- What is asked:
A. In the forum thread about Radeon HD 7970 cards, what framerate limit does BigMack70 set in MSI Afterburner?
B. Please copy the forum thread about Radeon HD 7970 cards word for word, starting at "Anyways, not a" and ending at "is nearly double.".
C. Write the next part of the forum thread about Radeon HD 7970 cards, picking up where it stops.

2 x GIGABYTE GV-R797OC-3GD Radeon HD 7970 3GB 384-bit ... = $800
and spend the rest of money to get full gpu waterblock cover, kits and 240 mm radiator ($700 - $800)


----------



## Frenzic (Jan 29, 2013)

Me wants 2 of those suckers!! better sell the kids.


----------



## BigMack70 (Jan 29, 2013)

the54thvoid said:


> Curiosity...
> 
> Anyone else use crossfire 7970's?  I had crossfire working in Far Cry 3 but it was micro stuttery occasionally.



I have CF 7970s that I alternatively run at 1070/1800, 1150/1800, or 1200/1800 depending on how much noise I feel like standing (silent/ok/LOUD! respectively).

Zero issues in Far Cry 3 at 1440p with the following settings:
GPU Max Buffered frames = 1
Vsync = 1
and outside of the game, MSI Afterburner framerate limit = 60

That gets me 60fps maxed out with 4xMSAA at 1440p. No microstutter.

Anyways, not a big fan of this card really... just can't see the price premium being justified at all. It's also just not that much better than a pair of high end custom 7970s in CF, while the cost is nearly double.


----------



## eidairaman1 (Jan 29, 2013)

W1zzard said:


> asus wants to pick it up tomorrow or so to send to some reviewers in sweden. once 13.2 is out we'll see how well these work, and then maybe they get whql'd in april/may



Since AMD has the 13.1 Driver, I suspect the Latency Fixed Driver will be the 13.3s, (be smarter if they would wait for 13.4s)


----------



## Animalpak (Jan 29, 2013)

cadaveca said:


> *What impresses me the most is the card getting cooled by a single 120mm rad. Those are very decent temperatures for 600W or so going through a single rad.*




yes i absolutley agree even wtih full water block cant keep so low temperatures with 3x120mm radiators !!

- Provided material:

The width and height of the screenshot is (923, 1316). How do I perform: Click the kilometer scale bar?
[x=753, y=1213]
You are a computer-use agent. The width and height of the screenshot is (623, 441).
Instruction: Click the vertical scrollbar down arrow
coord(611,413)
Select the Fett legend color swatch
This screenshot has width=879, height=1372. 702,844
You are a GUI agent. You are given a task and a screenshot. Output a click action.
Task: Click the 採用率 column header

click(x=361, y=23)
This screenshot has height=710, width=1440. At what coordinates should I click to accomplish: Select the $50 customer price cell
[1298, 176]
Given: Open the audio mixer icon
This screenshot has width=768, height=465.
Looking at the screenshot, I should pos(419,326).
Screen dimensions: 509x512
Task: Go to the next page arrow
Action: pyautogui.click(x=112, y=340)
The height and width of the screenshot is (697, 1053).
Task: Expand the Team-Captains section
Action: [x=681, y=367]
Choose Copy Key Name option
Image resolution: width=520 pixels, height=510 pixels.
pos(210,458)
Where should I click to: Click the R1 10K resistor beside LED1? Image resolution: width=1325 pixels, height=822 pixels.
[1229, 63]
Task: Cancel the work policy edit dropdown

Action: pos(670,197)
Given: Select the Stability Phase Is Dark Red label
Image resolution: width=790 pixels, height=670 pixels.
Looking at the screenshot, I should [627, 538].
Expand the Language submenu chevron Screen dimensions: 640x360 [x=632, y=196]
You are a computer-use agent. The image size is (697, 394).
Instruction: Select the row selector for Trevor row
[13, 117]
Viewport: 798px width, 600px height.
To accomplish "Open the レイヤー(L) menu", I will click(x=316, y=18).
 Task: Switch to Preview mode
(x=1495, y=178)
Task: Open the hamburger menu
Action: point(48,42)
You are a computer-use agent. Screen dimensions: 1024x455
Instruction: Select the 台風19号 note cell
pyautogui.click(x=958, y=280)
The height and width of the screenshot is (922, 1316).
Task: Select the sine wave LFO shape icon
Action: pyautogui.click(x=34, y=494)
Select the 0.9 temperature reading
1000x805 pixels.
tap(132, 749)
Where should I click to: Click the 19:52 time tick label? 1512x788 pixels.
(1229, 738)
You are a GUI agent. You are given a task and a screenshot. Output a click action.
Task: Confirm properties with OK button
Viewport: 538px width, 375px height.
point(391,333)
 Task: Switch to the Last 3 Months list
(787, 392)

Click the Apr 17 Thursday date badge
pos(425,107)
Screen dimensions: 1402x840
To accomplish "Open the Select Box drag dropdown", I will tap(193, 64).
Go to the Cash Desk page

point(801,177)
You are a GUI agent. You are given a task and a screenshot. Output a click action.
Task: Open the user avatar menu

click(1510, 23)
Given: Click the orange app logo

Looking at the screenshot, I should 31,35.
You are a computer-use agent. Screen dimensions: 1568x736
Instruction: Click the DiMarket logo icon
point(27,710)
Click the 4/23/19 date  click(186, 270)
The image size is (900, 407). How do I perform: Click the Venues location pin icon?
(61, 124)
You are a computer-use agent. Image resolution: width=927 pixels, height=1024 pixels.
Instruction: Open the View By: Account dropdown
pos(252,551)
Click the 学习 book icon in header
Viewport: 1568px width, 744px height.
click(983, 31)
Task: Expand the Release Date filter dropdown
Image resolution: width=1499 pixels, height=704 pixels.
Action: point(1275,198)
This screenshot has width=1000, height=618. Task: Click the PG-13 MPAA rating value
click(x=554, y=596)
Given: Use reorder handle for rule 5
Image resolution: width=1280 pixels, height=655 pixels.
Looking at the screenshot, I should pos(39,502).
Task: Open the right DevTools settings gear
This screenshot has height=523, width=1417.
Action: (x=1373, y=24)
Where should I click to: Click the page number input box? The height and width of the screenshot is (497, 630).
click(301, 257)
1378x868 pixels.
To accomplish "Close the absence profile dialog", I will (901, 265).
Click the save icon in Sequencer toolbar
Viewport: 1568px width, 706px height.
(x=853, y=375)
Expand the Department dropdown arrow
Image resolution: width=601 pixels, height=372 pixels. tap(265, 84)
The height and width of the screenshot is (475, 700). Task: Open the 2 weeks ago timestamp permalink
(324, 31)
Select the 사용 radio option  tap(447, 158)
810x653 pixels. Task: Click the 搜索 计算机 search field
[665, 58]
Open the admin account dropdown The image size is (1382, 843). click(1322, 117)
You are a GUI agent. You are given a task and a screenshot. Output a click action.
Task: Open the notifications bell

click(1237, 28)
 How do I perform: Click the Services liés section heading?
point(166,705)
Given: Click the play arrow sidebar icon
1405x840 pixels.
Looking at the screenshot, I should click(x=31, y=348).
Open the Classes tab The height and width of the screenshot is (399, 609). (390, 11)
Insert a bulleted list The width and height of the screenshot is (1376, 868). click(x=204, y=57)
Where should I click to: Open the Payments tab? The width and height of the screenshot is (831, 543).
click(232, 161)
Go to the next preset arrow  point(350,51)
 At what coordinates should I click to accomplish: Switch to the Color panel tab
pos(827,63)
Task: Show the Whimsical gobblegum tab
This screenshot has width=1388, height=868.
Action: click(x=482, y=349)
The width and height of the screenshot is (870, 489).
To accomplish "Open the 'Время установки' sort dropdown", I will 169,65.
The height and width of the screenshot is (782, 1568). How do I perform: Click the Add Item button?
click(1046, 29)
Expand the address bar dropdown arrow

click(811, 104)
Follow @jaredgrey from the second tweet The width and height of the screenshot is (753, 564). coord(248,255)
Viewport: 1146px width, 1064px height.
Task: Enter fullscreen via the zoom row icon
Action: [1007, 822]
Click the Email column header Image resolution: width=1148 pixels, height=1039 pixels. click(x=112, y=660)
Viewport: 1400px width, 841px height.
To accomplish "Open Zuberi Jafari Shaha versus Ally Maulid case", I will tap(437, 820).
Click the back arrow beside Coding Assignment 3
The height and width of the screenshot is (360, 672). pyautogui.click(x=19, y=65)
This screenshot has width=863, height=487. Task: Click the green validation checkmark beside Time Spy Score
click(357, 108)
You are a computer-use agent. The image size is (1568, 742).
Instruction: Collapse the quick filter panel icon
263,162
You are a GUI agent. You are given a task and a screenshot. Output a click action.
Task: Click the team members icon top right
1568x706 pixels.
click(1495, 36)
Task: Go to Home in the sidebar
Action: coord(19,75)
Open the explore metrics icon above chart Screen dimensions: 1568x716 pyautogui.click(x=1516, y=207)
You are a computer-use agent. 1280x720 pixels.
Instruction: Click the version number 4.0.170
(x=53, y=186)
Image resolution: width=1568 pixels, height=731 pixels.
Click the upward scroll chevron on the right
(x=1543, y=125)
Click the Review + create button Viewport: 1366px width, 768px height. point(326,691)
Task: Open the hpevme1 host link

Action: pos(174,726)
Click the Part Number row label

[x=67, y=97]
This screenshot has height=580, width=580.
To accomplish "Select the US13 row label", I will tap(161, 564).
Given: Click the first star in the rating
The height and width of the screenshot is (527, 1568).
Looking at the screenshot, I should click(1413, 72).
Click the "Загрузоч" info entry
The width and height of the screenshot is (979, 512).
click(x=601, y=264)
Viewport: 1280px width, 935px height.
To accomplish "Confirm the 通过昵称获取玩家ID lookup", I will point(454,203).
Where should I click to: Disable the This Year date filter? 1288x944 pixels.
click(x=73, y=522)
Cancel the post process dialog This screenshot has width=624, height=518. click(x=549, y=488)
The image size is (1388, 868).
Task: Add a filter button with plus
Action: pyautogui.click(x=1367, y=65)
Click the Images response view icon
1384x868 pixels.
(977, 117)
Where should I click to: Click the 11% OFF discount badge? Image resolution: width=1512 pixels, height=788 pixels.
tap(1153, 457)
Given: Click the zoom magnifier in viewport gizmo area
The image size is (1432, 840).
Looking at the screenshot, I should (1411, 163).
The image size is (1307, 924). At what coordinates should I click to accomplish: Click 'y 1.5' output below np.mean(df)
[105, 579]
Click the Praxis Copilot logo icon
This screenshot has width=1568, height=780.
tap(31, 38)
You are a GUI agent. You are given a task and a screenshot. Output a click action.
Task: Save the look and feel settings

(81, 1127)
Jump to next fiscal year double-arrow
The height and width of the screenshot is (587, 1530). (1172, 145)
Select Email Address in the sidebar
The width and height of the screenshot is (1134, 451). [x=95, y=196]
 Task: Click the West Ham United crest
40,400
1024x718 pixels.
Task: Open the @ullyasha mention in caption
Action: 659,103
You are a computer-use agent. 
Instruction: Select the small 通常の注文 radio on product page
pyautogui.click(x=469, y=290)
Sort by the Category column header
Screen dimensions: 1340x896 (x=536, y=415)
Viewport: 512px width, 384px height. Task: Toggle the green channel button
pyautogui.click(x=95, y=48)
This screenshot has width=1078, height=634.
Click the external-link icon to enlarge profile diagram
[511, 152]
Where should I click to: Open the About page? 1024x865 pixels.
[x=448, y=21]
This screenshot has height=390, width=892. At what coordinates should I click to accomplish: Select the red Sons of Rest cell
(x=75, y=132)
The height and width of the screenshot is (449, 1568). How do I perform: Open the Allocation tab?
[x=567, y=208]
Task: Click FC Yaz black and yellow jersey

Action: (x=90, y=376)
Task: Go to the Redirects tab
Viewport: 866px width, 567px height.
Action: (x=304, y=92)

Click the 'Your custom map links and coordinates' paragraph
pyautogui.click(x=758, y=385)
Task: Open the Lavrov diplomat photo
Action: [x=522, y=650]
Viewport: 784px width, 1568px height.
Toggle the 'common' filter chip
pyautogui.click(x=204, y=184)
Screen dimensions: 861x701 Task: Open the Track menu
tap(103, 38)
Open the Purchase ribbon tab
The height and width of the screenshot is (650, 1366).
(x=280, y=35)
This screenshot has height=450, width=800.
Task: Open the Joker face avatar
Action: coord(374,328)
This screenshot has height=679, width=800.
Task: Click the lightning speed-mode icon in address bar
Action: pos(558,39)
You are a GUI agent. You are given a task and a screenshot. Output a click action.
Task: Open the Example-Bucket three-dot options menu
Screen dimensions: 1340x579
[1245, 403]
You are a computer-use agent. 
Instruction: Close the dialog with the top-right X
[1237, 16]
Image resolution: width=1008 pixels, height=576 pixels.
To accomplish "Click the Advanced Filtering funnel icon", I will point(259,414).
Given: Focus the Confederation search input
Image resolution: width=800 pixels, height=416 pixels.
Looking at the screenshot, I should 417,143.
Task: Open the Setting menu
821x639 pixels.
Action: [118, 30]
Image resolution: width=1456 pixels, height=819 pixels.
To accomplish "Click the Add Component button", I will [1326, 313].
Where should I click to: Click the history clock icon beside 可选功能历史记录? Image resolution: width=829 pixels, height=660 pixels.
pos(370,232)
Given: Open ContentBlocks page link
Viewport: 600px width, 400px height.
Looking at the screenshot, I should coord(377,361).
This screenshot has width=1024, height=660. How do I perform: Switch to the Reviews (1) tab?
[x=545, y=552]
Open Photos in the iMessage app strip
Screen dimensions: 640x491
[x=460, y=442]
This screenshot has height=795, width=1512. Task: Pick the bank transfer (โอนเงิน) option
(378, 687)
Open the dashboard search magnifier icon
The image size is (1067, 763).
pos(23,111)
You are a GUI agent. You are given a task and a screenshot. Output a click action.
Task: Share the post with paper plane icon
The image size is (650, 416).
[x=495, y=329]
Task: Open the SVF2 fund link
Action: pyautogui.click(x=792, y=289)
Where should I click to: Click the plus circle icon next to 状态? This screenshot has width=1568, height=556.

- Answers to the exercise:
A. 60

B.
Anyways, not a big fan of this card really... just can't see the price premium being justified at all. It's also just not that much better than a pair of high end custom 7970s in CF, while the cost is nearly double.

C.
beastly beast is a true beast card...


 Hope to see something like this with nvidia gpu s


----------



## Bjorn_Of_Iceland (Jan 29, 2013)

ArchStupid said:


> How the hell did this get an 8.9..?
> 
> It's weaker than the 690GTX yet costs *60%(!!!)* more.
> By far the lowest performance per dollar of any card.
> ...


You don't want to see Asus card reviews in the future anymore?


----------



## eidairaman1 (Jan 29, 2013)

Bjorn_Of_Iceland said:


> You don't want to see Asus card reviews in the future anymore?



He needs to be slapped


----------



## Jack1n (Jan 29, 2013)

SIGSEGV said:


> imho this card is way too overpriced
> in my view, it'd be better getting 2 HD7970 and buy open loop watercooling
> 
> 2 x GIGABYTE GV-R797OC-3GD Radeon HD 7970 3GB 384-bit ... = $800
> and spend the rest of money to get full gpu waterblock cover, kits and 240 mm radiator ($700 - $800)



An open loop with 2 full cover blocks,420 rad (3x140)+fans,fittings,tubing,pump,res cost only around 550$.


----------



## mediasorcerer (Jan 29, 2013)

Hey, how is it in metro2033 @2560x1600 hehe, what a horrible yet excellent game to sort out the graphics card men from the boys .

You got to hand it to Asus for this card, only they could get away with it, great engineering feat, about time for solid metals too, often thought about casting a shroud in aluminium, wouldn't be that hard either.

That's a ripper card, what ever way you swing it, numbers haint everything, i just want it.

If this card doesn't appeal to you,,,,,,,,?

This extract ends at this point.